== Exercise inputs ==
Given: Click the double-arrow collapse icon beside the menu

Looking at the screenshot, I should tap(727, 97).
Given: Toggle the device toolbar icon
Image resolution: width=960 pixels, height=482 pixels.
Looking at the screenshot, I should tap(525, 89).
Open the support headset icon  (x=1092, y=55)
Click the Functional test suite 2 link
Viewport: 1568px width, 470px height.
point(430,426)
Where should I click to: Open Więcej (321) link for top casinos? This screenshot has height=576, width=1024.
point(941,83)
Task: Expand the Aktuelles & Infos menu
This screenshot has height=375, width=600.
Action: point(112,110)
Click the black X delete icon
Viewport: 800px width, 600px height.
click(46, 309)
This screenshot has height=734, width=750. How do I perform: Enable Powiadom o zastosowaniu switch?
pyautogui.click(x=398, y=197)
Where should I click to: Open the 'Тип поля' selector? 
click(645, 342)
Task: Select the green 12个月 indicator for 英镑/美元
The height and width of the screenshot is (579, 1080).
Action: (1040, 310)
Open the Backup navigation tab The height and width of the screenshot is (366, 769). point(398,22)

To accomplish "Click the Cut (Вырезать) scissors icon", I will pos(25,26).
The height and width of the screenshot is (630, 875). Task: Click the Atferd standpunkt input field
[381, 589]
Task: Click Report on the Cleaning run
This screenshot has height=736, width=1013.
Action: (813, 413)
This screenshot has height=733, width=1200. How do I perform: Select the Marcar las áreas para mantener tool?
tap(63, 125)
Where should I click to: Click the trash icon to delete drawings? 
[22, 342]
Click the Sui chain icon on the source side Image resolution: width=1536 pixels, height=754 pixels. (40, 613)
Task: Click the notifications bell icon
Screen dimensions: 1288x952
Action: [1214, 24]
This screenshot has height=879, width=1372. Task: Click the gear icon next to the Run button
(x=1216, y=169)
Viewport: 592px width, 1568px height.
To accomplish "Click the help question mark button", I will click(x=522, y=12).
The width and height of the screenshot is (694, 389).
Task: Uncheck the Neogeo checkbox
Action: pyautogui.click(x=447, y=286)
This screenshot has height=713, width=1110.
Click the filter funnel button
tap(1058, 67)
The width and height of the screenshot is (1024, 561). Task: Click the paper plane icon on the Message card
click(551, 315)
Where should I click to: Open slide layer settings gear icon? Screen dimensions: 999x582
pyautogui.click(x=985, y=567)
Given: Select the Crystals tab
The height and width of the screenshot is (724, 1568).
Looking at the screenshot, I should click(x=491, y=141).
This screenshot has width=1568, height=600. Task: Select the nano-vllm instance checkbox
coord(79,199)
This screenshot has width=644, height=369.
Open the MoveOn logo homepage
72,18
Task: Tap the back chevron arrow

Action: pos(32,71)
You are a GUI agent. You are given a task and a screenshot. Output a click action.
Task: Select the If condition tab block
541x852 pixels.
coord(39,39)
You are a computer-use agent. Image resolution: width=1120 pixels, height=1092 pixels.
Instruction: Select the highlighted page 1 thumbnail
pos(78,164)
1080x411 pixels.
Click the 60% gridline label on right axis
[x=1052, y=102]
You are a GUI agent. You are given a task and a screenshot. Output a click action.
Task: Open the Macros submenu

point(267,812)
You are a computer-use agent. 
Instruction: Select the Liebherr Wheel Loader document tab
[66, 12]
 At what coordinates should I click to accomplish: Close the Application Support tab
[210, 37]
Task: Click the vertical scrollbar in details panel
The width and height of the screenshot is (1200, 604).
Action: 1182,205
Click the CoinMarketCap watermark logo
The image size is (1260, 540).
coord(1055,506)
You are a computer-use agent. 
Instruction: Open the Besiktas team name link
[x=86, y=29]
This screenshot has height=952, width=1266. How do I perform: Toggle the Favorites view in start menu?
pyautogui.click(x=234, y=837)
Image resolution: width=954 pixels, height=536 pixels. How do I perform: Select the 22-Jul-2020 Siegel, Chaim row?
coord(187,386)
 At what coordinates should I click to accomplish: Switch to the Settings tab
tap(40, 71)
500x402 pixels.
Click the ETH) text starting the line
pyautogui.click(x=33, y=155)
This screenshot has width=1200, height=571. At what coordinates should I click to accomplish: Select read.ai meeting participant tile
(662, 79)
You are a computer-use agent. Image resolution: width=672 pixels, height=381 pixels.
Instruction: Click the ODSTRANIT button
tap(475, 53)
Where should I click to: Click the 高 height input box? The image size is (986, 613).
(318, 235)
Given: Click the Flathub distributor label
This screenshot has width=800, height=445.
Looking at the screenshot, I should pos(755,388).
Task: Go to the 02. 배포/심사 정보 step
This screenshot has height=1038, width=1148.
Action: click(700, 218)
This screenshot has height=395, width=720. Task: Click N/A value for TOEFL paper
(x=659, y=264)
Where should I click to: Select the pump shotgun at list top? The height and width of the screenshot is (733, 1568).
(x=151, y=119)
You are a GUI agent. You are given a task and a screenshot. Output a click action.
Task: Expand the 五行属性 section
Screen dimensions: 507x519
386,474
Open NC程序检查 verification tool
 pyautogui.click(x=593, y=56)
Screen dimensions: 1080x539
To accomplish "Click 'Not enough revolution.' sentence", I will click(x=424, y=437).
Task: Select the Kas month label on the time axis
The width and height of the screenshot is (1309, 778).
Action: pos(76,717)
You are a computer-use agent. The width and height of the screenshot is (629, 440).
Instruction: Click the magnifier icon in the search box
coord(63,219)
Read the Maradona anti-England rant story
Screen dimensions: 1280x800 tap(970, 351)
===
Activity => So that nothing is lost, retype every entry in the listing above exactly.

Answer to this task =>
Given: Click the double-arrow collapse icon beside the menu

Looking at the screenshot, I should tap(727, 97).
Given: Toggle the device toolbar icon
Image resolution: width=960 pixels, height=482 pixels.
Looking at the screenshot, I should tap(525, 89).
Open the support headset icon  (x=1092, y=55)
Click the Functional test suite 2 link
Viewport: 1568px width, 470px height.
point(430,426)
Where should I click to: Open Więcej (321) link for top casinos? This screenshot has height=576, width=1024.
point(941,83)
Task: Expand the Aktuelles & Infos menu
This screenshot has height=375, width=600.
Action: point(112,110)
Click the black X delete icon
Viewport: 800px width, 600px height.
click(46, 309)
This screenshot has height=734, width=750. How do I perform: Enable Powiadom o zastosowaniu switch?
pyautogui.click(x=398, y=197)
Where should I click to: Open the 'Тип поля' selector? 
click(645, 342)
Task: Select the green 12个月 indicator for 英镑/美元
The height and width of the screenshot is (579, 1080).
Action: (1040, 310)
Open the Backup navigation tab The height and width of the screenshot is (366, 769). point(398,22)

To accomplish "Click the Cut (Вырезать) scissors icon", I will pos(25,26).
The height and width of the screenshot is (630, 875). Task: Click the Atferd standpunkt input field
[381, 589]
Task: Click Report on the Cleaning run
This screenshot has height=736, width=1013.
Action: (813, 413)
This screenshot has height=733, width=1200. How do I perform: Select the Marcar las áreas para mantener tool?
tap(63, 125)
Where should I click to: Click the trash icon to delete drawings? 
[22, 342]
Click the Sui chain icon on the source side Image resolution: width=1536 pixels, height=754 pixels. (40, 613)
Task: Click the notifications bell icon
Screen dimensions: 1288x952
Action: [1214, 24]
This screenshot has height=879, width=1372. Task: Click the gear icon next to the Run button
(x=1216, y=169)
Viewport: 592px width, 1568px height.
To accomplish "Click the help question mark button", I will click(x=522, y=12).
The width and height of the screenshot is (694, 389).
Task: Uncheck the Neogeo checkbox
Action: pyautogui.click(x=447, y=286)
This screenshot has height=713, width=1110.
Click the filter funnel button
tap(1058, 67)
The width and height of the screenshot is (1024, 561). Task: Click the paper plane icon on the Message card
click(551, 315)
Where should I click to: Open slide layer settings gear icon? Screen dimensions: 999x582
pyautogui.click(x=985, y=567)
Given: Select the Crystals tab
The height and width of the screenshot is (724, 1568).
Looking at the screenshot, I should click(x=491, y=141).
This screenshot has width=1568, height=600. Task: Select the nano-vllm instance checkbox
coord(79,199)
This screenshot has width=644, height=369.
Open the MoveOn logo homepage
72,18
Task: Tap the back chevron arrow

Action: pos(32,71)
You are a GUI agent. You are given a task and a screenshot. Output a click action.
Task: Select the If condition tab block
541x852 pixels.
coord(39,39)
You are a computer-use agent. Image resolution: width=1120 pixels, height=1092 pixels.
Instruction: Select the highlighted page 1 thumbnail
pos(78,164)
1080x411 pixels.
Click the 60% gridline label on right axis
[x=1052, y=102]
You are a GUI agent. You are given a task and a screenshot. Output a click action.
Task: Open the Macros submenu

point(267,812)
You are a computer-use agent. 
Instruction: Select the Liebherr Wheel Loader document tab
[66, 12]
 At what coordinates should I click to accomplish: Close the Application Support tab
[210, 37]
Task: Click the vertical scrollbar in details panel
The width and height of the screenshot is (1200, 604).
Action: 1182,205
Click the CoinMarketCap watermark logo
The image size is (1260, 540).
coord(1055,506)
You are a computer-use agent. 
Instruction: Open the Besiktas team name link
[x=86, y=29]
This screenshot has height=952, width=1266. How do I perform: Toggle the Favorites view in start menu?
pyautogui.click(x=234, y=837)
Image resolution: width=954 pixels, height=536 pixels. How do I perform: Select the 22-Jul-2020 Siegel, Chaim row?
coord(187,386)
 At what coordinates should I click to accomplish: Switch to the Settings tab
tap(40, 71)
500x402 pixels.
Click the ETH) text starting the line
pyautogui.click(x=33, y=155)
This screenshot has width=1200, height=571. At what coordinates should I click to accomplish: Select read.ai meeting participant tile
(662, 79)
You are a computer-use agent. Image resolution: width=672 pixels, height=381 pixels.
Instruction: Click the ODSTRANIT button
tap(475, 53)
Where should I click to: Click the 高 height input box? The image size is (986, 613).
(318, 235)
Given: Click the Flathub distributor label
This screenshot has width=800, height=445.
Looking at the screenshot, I should pos(755,388).
Task: Go to the 02. 배포/심사 정보 step
This screenshot has height=1038, width=1148.
Action: click(700, 218)
This screenshot has height=395, width=720. Task: Click N/A value for TOEFL paper
(x=659, y=264)
Where should I click to: Select the pump shotgun at list top? The height and width of the screenshot is (733, 1568).
(x=151, y=119)
You are a GUI agent. You are given a task and a screenshot. Output a click action.
Task: Expand the 五行属性 section
Screen dimensions: 507x519
386,474
Open NC程序检查 verification tool
 pyautogui.click(x=593, y=56)
Screen dimensions: 1080x539
To accomplish "Click 'Not enough revolution.' sentence", I will click(x=424, y=437).
Task: Select the Kas month label on the time axis
The width and height of the screenshot is (1309, 778).
Action: pos(76,717)
You are a computer-use agent. The width and height of the screenshot is (629, 440).
Instruction: Click the magnifier icon in the search box
coord(63,219)
Read the Maradona anti-England rant story
Screen dimensions: 1280x800 tap(970, 351)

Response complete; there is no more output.